[Talk-us] Email is (still) viable
stevea
steveaOSM at softworkers.com
Thu Jan 27 22:51:35 UTC 2022
Please, everybody, let's not go down the road of "email is dying, dying, dead" (or somewhere along that spectrum). It isn't. Email has its half-century birthday right about now, and I doubt most people have been using it for anywhere near that long (I have, but that's beside the point). Email is a "lingua franca" in the Internet of one-to-one (and sometimes one-to-small-sized-distribution-list) communication, it is a "least common denominator" that very close to 100% of anybody using the Internet has access to (I don't know how close, but I would suspect it is well over 90%). For that reason alone, email can be neither ignored nor disparaged — well, not at your own peril in doing so, anyway. I have done excellent collaboration over decades using nothing but email, with spectacular results. Email works. (Hard, and well).
You may feel THIS medium (a talk-list, 100% supported by email and its protocols, at least on its front-end for end-users) is archaic and dying, too. Nope. You may not like it or even not use it (you are likely using it now as you read these words). OK. But many do use talk-lists. Talk-lists, especially in OSM, especially as they have fractured (properly, essentially) into specialty sub-lists, often based on geographic region, are not going away. They (like wiki) are a very important glue that hold our community together.
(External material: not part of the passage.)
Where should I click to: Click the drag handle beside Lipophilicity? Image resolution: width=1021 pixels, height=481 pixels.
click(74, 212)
Yes, Slack, Discord and other (social) media are used to communicate OSM topics far and wide. Some people elect (perfectly reasonably) not to use these media. OK.
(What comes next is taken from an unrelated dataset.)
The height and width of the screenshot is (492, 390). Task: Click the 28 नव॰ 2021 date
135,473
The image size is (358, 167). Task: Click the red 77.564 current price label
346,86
Without a doubt, the various "data silos" which OSM Contributors find ourselves communicating into is increasing. That does provide a diversity of sub-communities, which is neither wholly bad nor wholly good. It is not ideal, though. I suggest that broad awareness of the situation can be helpful, which is why I write these words. Please be aware that not everybody reads everything, and that nobody in OSM can be everywhere, "see" everything, "do" anything/everything, as OSM's universe of both mapping and communication about mapping is simply too large for any one human to do so. (Sure, AI/ML/bots help OSM "keep an eye on things" in certain contexts, that's not what I'm talking about here).
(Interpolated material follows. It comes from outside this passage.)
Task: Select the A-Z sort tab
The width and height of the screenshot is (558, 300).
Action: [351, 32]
Just as we humans are tolerant of other languages and cultures, let's be similarly tolerant of other protocols and communication media, including the "good old-fashioned ones that have proven themselves over decades and aren't going away." We'll continue to go far as a project as we do. And yes, let's keep our eyes open at newer communication technologies / protocols / media that might (and in some present cases even DO) improve on aspects like interactivity, collaboration and community-building, because those are very important parts of what OSM is. We can do both at the same time, but please, let's not cannibalize one at the expense of another.